WHAT TO WORK ON.
Which lines of the entries below run from the one holding "1080x1040 pixels." to the one holding "Task: Star the SoundID verification email", inclusive? Set down exactly those lines and no others.

Stored data entries:
· · ·
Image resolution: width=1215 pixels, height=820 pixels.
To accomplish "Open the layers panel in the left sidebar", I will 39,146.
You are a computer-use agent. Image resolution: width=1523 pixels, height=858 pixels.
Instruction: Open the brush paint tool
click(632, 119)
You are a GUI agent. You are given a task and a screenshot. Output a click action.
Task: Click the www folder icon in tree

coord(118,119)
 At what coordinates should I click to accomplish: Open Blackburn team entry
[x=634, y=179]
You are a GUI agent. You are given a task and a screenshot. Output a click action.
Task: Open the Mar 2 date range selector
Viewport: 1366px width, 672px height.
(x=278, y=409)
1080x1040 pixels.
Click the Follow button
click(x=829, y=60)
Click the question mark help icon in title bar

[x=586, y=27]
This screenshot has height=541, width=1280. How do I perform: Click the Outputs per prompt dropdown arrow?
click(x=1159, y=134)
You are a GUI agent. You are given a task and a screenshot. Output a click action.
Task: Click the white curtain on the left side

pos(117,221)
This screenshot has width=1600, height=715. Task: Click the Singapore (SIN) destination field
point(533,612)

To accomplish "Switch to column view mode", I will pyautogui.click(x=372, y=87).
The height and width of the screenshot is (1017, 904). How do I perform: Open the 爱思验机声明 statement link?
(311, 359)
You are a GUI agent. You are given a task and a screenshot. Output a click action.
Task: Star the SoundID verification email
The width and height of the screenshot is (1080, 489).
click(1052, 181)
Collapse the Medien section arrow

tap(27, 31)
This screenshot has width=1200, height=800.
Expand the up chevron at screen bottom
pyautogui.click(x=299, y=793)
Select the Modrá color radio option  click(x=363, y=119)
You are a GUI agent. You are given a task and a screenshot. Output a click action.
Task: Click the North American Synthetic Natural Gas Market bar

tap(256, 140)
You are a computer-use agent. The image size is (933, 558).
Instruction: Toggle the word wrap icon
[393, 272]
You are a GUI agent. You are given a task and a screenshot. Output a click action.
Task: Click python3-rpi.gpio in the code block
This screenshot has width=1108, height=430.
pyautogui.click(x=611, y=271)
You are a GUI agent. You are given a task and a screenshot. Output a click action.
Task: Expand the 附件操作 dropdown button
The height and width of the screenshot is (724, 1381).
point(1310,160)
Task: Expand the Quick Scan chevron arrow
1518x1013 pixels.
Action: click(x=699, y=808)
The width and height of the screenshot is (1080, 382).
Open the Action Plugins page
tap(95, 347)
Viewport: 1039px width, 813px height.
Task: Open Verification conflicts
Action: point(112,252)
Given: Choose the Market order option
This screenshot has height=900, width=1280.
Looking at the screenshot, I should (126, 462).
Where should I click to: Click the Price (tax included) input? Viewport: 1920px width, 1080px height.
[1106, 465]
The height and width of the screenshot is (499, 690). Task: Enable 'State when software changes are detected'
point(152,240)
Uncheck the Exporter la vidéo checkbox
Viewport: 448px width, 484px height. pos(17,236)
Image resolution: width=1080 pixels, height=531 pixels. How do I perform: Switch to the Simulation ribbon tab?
· · ·
ANSWER FOR THIS EXERCISE.
1080x1040 pixels.
Click the Follow button
click(x=829, y=60)
Click the question mark help icon in title bar

[x=586, y=27]
This screenshot has height=541, width=1280. How do I perform: Click the Outputs per prompt dropdown arrow?
click(x=1159, y=134)
You are a GUI agent. You are given a task and a screenshot. Output a click action.
Task: Click the white curtain on the left side

pos(117,221)
This screenshot has width=1600, height=715. Task: Click the Singapore (SIN) destination field
point(533,612)

To accomplish "Switch to column view mode", I will pyautogui.click(x=372, y=87).
The height and width of the screenshot is (1017, 904). How do I perform: Open the 爱思验机声明 statement link?
(311, 359)
You are a GUI agent. You are given a task and a screenshot. Output a click action.
Task: Star the SoundID verification email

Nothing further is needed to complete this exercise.